Lesson: Sequence and "Hints"
Objective: Students use “hints” in the text to reconstruct the chronology of a story that involves non-sequential scenes
Essential Questions: (write on board)
How can we know what happened when in a story?
Why does it matter when each event happened?
Are there clues in the Westing Game that happened in the past?
Materials: Sequence story cut-outs
Sequence map printouts (low-tech option)
Sequence map overheads (low tech option)
Computers for students (high-tech option)
Projection of Microsoft Word (high-tech option)
Anticipatory Set: (10 min)
Define sequence as “the order in which things take place.” If this is new for students, have them complete a Vocabulary Builder for it.
Ask students to think of words that occur in writing that tell us the real order of events. Record their brainstorm on the board. (i.e. after, then, a while later, in the meantime…)

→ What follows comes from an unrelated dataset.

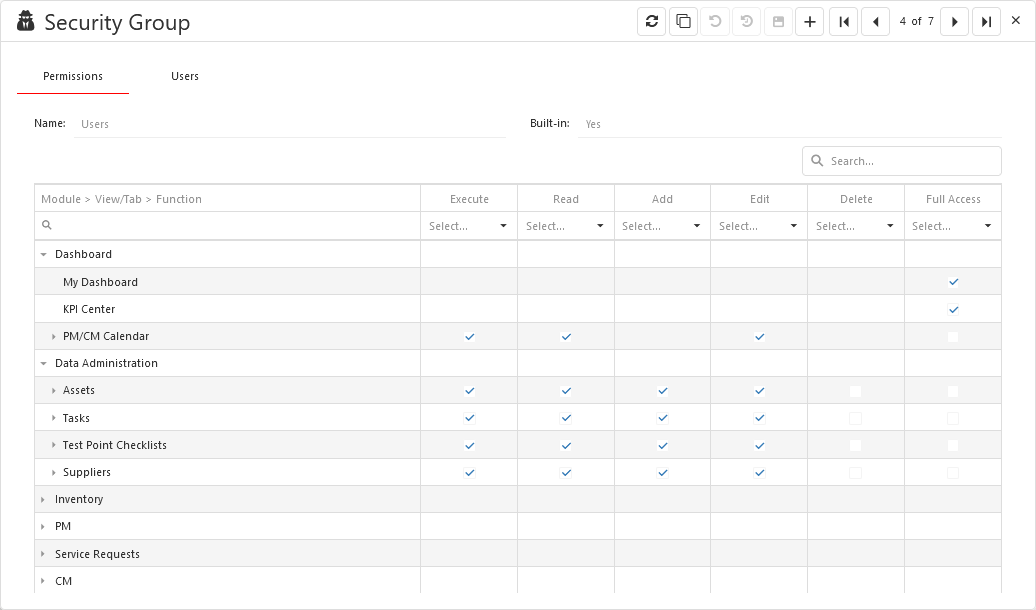Open the Full Access Select dropdown
Viewport: 1036px width, 610px height.
pos(952,225)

HIGH-TECH OPTION FOR THIS LESSON: project the Microsoft Word template and model how to enter in info while instructing. Have students use computers to complete their own sequence maps. You will have to send them the template.
Input: (20 min)
Distribute copies of Snake Walk.
Project the Sequence Map overhead
Allow students to read the story through once silently. Then read aloud and stop to make notes.
Track main events on the left side, then discuss with students how to reorder them into chronological order.
Guided Practice: (15 min)
Distribute copies of the Sequence Map to partners. Provide them with cut out strips of the events from “Scapegoat.” In partners, ask students to unscramble the events and lay them out in chronological order.

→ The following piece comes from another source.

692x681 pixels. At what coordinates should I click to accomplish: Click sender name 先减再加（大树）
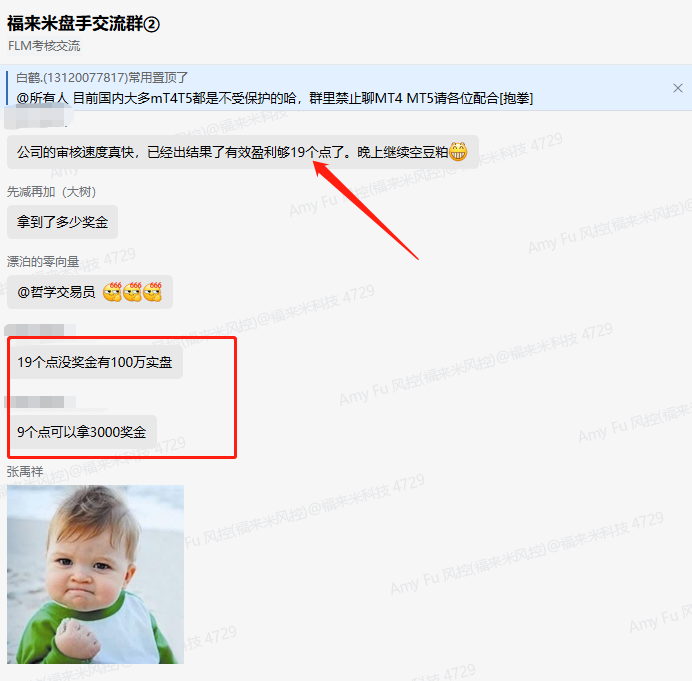(x=51, y=192)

Independent Work: (10 min)
Give students another copy of the Sequence Map to keep in their binders. Ask them to begin entering events that have occurred in the Westing Game. Ask them to refrain from establishing chronological order until we have more information.

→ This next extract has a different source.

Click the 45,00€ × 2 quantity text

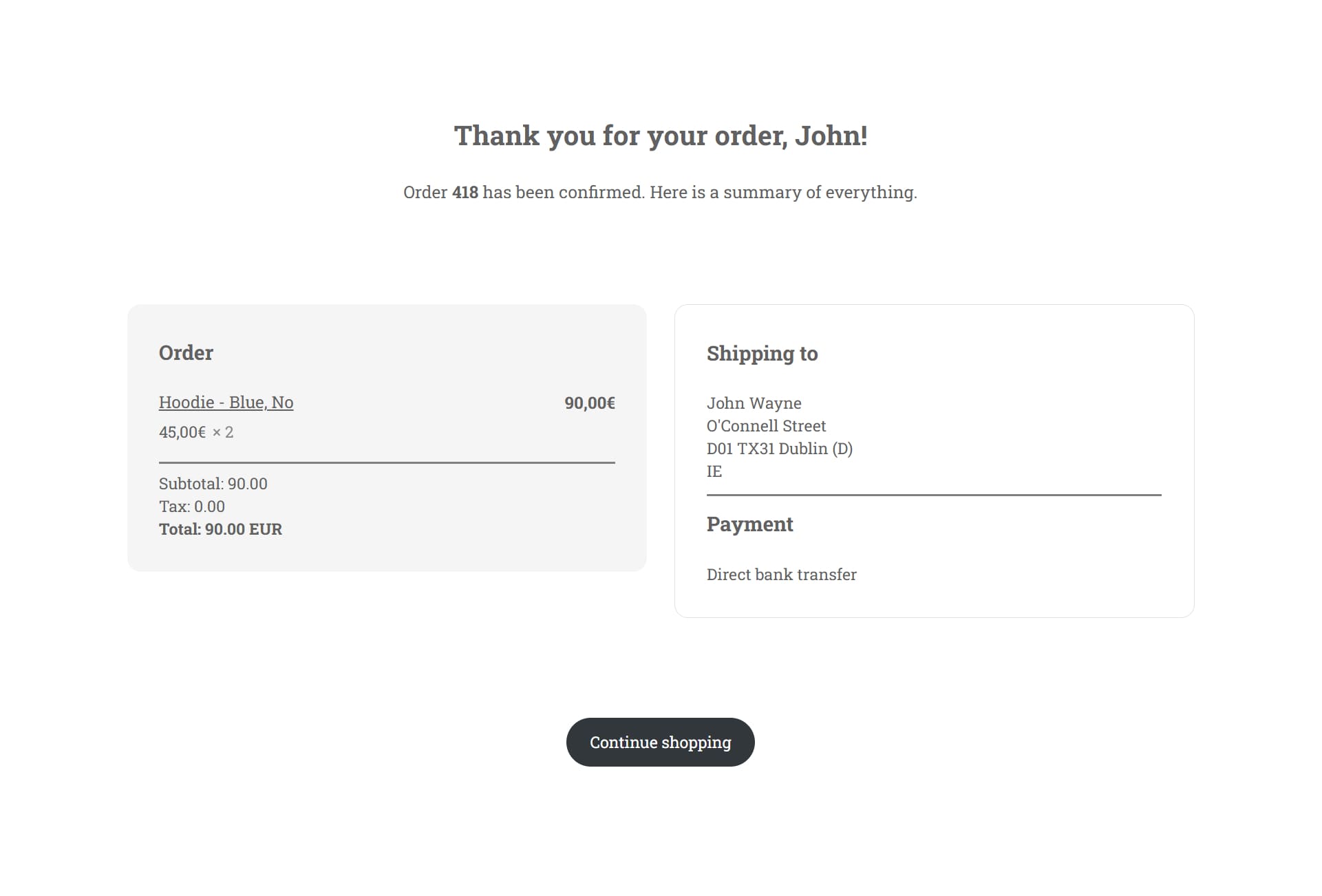196,432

Conclusion/Assessment: (5 min)
In The Westing Game, what order did these events occur? You may look at Chapters 3 & 4 to remember.
· Turtle Wexler sneaks into the Westing mansion
· Chris Theodorakis visits the Westing mansion
· Doug Hoo makes a bet with Turtle that she can not stand to go to the mansion
Vocab to Watch Out For:
What went well?
What would you change?
What needs explanation?
Kids felt challenged by deciphering sequence, but learned the words and understood the goal.
For some groups, the snake story may be too intense or complicated. Just the strips of the other story might work better for them.
The Westing Game is very, very complex and the true sequence of events is not revealed until the mystery is solved. Do not write anything in stone until the end, because there are key events passing by undetected all the time. You could ask for a very complete, accurate sequence map as a final project, but it might take out some of the fun of the story by eliminating residual confusion.